Официоз, впрочем, тоже мало изменился: тогдашний застой ничем не отличается от нынешней стабилизации, тогдашняя пропаганда ничуть не тотальнее нынешней. Мы, однако, все чаще слышим, что хватит раскачивать лодку и пора быть благодарными за детство счастливое наше. День прошел -- слава Богу, не убили. Жизнь власть предержащих окутана тайной, плодятся слухи и анекдоты, глава государства говорит глупости, а народу подсунута не то жвачка, не то соска -- все вместе называется постмодернизмом. Или стагнацией. Или гниением.

"Старая квартира"
Фото В.Дьячкова

О, конечно, конечно, пошлость пошлости рознь, и даже в потоке ностальгии, захлестнувшем отечественное ТВ, случаются образцы подлинного искусства. Например, "Старая квартира" Славкина и Гурвича. Но умиляться опять-таки не тянет, ибо в основе этой милой и трогательной программы -- все тот же штамп, все то же опосредованное представле-ние о реальности. Когда-то Алексей Герман произвел революцию в нашем кино именно тем, что стал показывать прошлое как оно было, без ностальгического флера -- точно, жестко, честно. В "Старой квартире" господствует принцип милосердия памяти: память стирает все отвратительное и сохраняет все лучшее. О послевоенной Москве помнят то, что там были дворы и коммунальная общность. О 60-х -- что были диспуты в Политехническом. О 70-х -- что любили посидеть, попить, попеть. Откуда в этих 70-х брался надрывный трагизм Трифонова, Авербаха, Высоцкого, непонятно.

Впрочем, 70-е как-то меньше обыгрываются нынче. Ностальгия не идет дальше 1968 года. Объясняю, почему. После 1968 года актуальна стала экзистенциальная проблематика, голому человеку пришлось решать свои вопросы на голой земле, отдельно от поколения и государства. В 70-е каждый был сам за себя, надо было серьезно думать и столь же серьезно выстраивать свои отношения с резко ожесточившейся системой. Общность разрушилась, коммуналки тоже стали расселять -- не поностальгируешь. В этом смысле 70-е, может быть, были лучшим временем для русской интеллигенции: Стругацкие, Искандер, Битов, Аксенов написали свои лучшие вещи именно тогда. А вот идиллия 60-х для ностальгии очень удобна -- прежде всего кичевостью этого идиллического коктейля из Грина, комсомольских строек и НТР. И, тоскуя по тем временам, стиляга Славкин фальшивит так же, как и стилист Эрнст. То есть себе Славкин, может быть, не лжет. Он тоскует, больно ему и сладко. Но пение в застольях и танцы во дворах -- это крайне обедненный образ его молодости, тоже, кстати, далеко не столь безоблачной. Во "Взрослой дочери" он, небось, был точней. Дворовые клички и дворовые же паханы выглядят умилительно лишь с временной дистанции.
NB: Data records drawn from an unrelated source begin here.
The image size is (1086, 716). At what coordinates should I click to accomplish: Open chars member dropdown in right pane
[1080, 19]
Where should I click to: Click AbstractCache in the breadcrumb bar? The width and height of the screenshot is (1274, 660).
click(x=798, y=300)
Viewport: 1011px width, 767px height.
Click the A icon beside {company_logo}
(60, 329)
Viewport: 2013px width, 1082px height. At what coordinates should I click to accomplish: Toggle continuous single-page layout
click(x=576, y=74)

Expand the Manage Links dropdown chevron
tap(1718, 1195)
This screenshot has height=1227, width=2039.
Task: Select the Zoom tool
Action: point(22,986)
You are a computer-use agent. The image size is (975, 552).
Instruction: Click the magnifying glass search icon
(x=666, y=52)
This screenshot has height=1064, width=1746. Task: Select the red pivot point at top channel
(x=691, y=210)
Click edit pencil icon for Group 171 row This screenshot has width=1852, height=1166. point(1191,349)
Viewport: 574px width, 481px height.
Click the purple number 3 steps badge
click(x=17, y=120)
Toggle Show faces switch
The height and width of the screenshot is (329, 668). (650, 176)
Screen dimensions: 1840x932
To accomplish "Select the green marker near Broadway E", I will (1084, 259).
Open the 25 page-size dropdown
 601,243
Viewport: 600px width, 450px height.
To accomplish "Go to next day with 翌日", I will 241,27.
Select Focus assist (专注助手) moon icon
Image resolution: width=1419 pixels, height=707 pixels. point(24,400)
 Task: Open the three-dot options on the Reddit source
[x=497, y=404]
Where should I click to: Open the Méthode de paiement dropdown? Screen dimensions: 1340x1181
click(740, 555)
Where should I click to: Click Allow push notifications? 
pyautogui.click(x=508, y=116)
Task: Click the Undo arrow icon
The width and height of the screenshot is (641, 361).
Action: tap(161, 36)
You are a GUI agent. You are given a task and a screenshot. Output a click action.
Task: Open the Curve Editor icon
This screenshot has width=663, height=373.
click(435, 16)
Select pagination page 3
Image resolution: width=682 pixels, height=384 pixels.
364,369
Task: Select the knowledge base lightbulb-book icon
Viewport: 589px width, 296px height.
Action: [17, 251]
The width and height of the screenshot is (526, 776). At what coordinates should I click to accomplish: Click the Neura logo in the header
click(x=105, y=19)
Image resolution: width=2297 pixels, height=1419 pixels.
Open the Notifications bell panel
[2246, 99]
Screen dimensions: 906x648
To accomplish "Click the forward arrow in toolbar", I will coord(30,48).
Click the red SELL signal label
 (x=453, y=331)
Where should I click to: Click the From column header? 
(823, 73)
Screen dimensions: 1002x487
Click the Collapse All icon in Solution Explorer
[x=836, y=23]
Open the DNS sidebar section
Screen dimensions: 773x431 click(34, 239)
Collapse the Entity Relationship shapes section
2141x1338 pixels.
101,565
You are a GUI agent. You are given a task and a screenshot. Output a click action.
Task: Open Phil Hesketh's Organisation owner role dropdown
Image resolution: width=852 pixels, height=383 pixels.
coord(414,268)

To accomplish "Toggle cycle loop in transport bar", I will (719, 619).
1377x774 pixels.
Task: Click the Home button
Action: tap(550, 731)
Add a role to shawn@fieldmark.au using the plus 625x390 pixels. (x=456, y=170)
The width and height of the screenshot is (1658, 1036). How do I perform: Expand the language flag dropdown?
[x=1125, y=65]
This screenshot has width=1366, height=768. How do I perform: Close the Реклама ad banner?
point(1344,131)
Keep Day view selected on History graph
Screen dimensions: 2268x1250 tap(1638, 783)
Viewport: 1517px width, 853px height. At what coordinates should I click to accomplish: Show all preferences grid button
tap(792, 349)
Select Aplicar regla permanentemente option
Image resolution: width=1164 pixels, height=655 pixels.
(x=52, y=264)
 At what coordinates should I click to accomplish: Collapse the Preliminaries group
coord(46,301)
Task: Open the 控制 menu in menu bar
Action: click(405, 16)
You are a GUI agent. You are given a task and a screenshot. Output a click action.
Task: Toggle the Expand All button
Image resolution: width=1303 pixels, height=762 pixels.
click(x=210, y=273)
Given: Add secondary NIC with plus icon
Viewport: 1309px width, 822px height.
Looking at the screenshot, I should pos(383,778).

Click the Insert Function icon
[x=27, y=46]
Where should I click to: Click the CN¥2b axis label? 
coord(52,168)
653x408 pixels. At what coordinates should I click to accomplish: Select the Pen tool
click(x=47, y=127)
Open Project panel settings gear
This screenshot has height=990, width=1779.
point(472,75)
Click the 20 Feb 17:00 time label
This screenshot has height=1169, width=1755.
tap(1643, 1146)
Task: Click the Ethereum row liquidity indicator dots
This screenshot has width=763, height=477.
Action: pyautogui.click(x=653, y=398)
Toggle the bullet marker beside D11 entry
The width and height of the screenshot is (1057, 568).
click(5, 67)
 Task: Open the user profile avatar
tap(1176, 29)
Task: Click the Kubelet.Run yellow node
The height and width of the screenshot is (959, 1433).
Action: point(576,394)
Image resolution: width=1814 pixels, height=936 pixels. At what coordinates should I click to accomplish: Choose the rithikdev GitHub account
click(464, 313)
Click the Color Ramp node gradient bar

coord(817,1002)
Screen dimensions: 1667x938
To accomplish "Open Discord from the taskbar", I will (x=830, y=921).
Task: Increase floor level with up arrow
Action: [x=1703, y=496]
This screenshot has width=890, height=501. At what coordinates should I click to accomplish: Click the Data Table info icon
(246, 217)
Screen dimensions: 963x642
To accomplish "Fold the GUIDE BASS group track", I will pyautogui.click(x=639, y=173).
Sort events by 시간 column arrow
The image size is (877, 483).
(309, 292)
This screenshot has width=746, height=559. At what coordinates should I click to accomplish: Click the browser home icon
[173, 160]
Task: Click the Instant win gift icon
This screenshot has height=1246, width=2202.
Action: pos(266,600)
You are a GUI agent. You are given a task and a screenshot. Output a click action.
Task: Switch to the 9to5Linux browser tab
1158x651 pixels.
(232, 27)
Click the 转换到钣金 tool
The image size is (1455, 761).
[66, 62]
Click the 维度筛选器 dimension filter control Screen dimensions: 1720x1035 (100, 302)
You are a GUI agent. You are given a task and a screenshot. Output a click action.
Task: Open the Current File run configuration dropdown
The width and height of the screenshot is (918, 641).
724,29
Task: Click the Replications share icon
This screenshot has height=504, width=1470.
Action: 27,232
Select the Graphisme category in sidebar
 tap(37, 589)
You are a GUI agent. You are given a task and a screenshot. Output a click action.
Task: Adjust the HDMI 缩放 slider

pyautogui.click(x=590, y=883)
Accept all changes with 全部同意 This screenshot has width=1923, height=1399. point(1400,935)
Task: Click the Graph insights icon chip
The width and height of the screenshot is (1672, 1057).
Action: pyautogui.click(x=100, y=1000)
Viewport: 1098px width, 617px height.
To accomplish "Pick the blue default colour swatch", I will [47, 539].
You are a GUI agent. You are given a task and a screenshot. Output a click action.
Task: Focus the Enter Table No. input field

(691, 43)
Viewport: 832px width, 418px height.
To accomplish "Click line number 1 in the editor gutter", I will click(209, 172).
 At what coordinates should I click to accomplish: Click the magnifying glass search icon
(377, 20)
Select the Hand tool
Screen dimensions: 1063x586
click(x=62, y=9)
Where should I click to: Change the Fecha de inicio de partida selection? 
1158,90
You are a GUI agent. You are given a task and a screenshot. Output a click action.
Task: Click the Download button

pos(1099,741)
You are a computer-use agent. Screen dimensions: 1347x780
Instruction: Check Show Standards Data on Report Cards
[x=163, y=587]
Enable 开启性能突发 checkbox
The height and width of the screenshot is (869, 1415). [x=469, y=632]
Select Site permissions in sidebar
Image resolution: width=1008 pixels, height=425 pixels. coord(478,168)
60-е были временем повального конформизма, всеобщих надежд на счастливое сотрудничество с системой -- субъективно все это было очень приятно, объективно очень противно. А еще в 60-е годы Россия в очередной раз ушла от ответа на главные свои вопросы -- тоталитаризм ей годится или демократия, кнут или пряник, Восток или Запад... Межеумочное было время, и в этом смысле оно похоже на наше куда больше, чем железные 30-е годы.

"Старая квартира" напоминает мне не что иное, как радиопрограмму "В нашу гавань заходили корабли". Но в той программе постоянно наличествует ирония -- по отношению к дворовой романтике, к полуграмотным текстам, к убогому советскому представлению о пальмовых побережьях и золотистых пляжах... В "Старой квартире" ирония что-то уж очень глубоко запрятана. Господствует умиление. Зал набит несчастными людьми -- несчастными уже потому, что немолодыми. Помните, что кричал Килгор Траут своему создателю в бессмертном "Завтраке для чемпионов"? "Верни мне молодость! Верни молодость! Верни мне молодость!"

Блин, горло перехватывает.

Берется, например, благодатнейший для анализа 1953 год. Тут уж и в аполитичной "Старой квартире" никак нельзя обойти тему похорон Сталина. Что делает "Старая квартира"? Приглашается Аркадий Вайнер, рассказывает об аресте Берии (причем очень точно попадает в интонацию кухонного разговора), и Гурвич специально опрашивает зал, кто что на эту тему слышал. Все это само по себе мило. Показывается хроника: внос Сталина в мавзолей. Гурвич сообщает, что и русские, и евреи (о, эта милая объединительность) признают фразу из Библии: "Веникойси, долом лом никойси". И благодарим покорно, "Тяжелый песок" в трех засаленных номерах "Октября" читывали и мы.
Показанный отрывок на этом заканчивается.